Directions: Turn the material into a numbered list, starting at its first line and stopping after the line that contains "click(x=327, y=111)". Skip blank lines and leave the pictures out.

[Entries for locating words and elements]
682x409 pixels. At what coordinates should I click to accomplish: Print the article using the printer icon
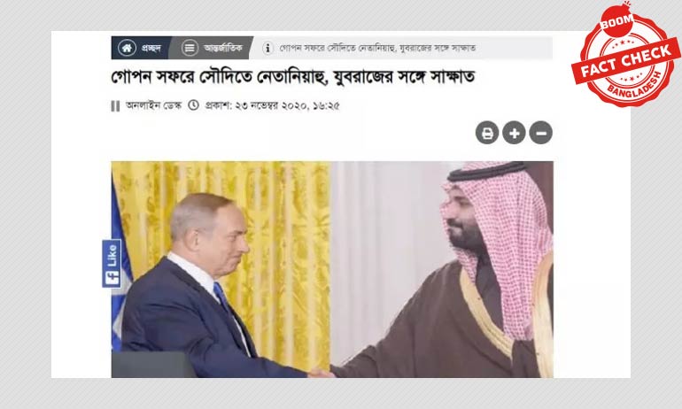[487, 133]
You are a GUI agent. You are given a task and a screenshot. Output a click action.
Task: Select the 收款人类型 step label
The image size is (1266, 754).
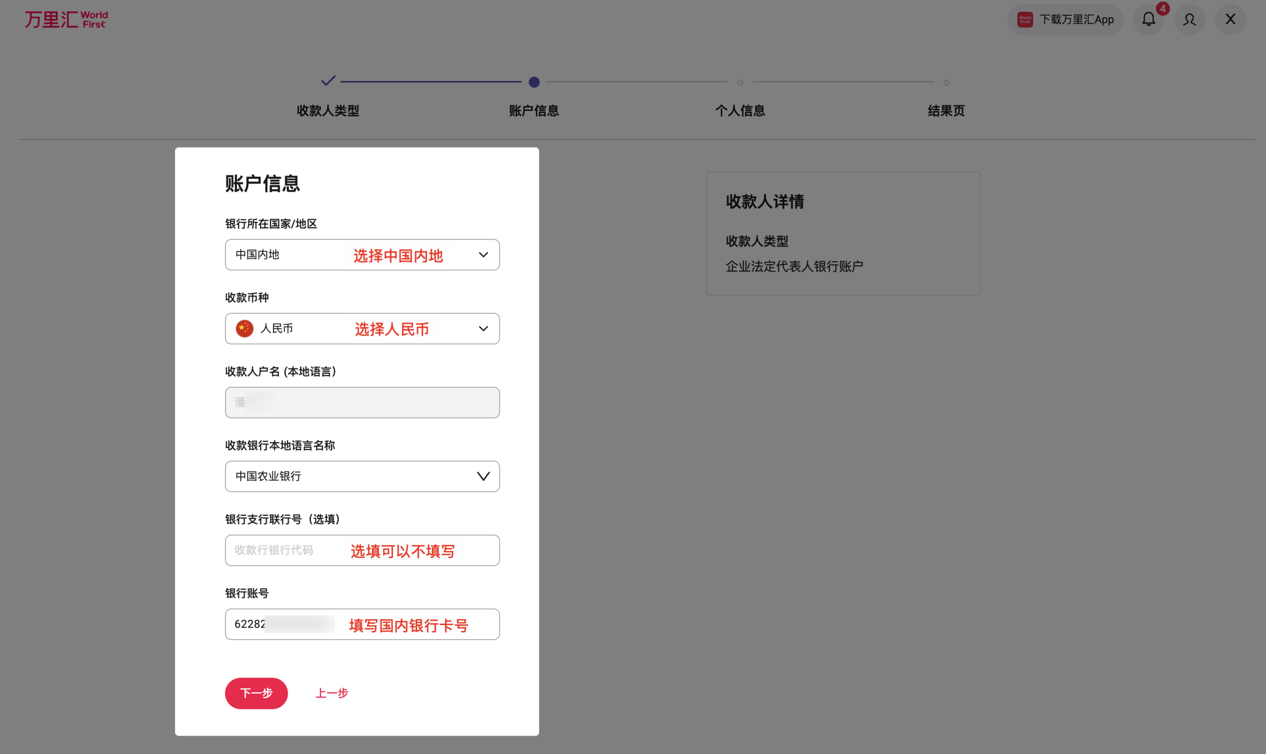click(x=327, y=111)
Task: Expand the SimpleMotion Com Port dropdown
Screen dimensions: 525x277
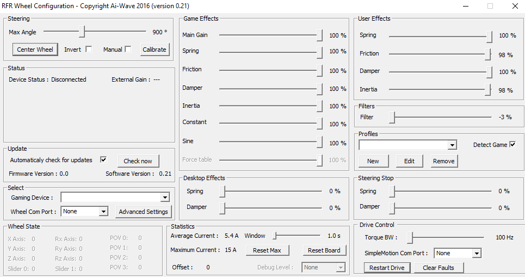Action: pos(477,254)
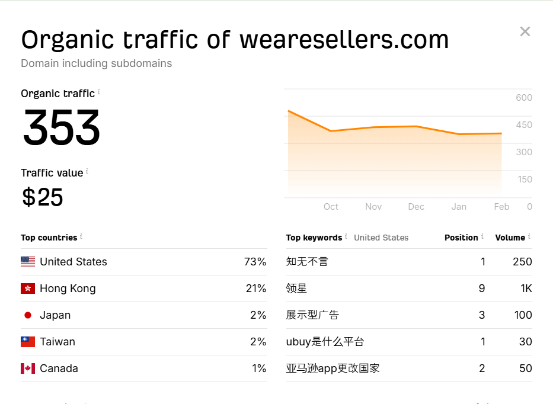Open keyword ubuy是什么平台

click(x=325, y=342)
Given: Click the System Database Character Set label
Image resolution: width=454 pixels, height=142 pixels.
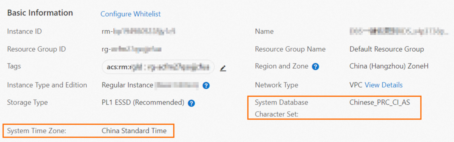Looking at the screenshot, I should tap(281, 108).
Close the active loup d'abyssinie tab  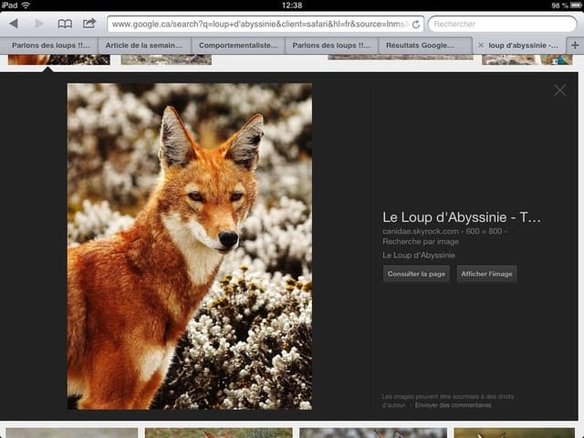[481, 44]

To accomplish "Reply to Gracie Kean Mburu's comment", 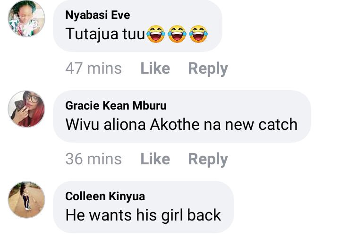I will click(x=208, y=160).
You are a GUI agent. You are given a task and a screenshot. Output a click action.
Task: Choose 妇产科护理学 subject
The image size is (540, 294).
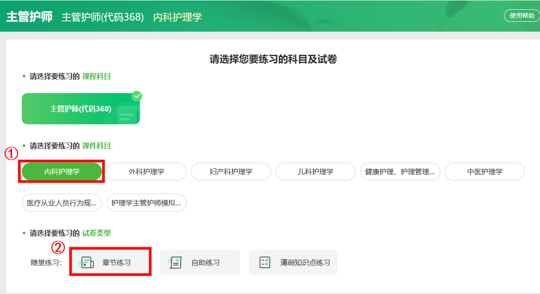pyautogui.click(x=231, y=172)
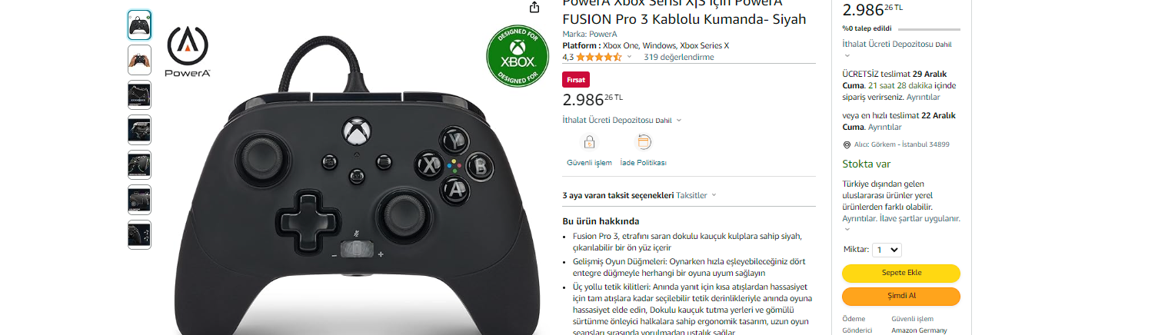The height and width of the screenshot is (335, 1175).
Task: Click the PowerA logo on product image
Action: pos(188,51)
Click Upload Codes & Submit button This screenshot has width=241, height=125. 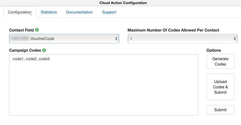coord(220,87)
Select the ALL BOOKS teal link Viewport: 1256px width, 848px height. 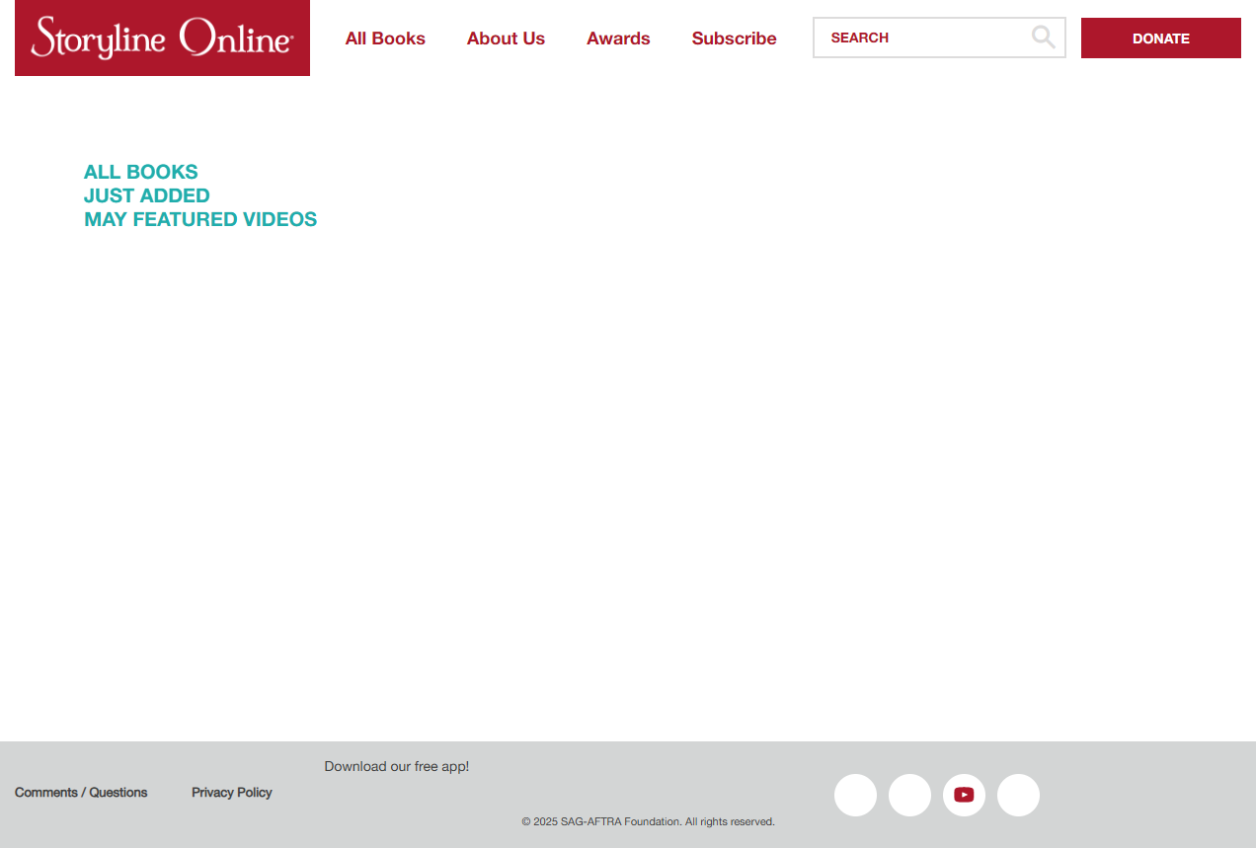140,172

Solution to the problem:
1. 682x409 pixels. At what coordinates should I click to accomplish: Print the article using the printer icon
2. [487, 133]
3. You are a GUI agent. You are given a task and a screenshot. Output a click action.
4. Task: Select the 收款人类型 step label
5. The image size is (1266, 754).
6. click(x=327, y=111)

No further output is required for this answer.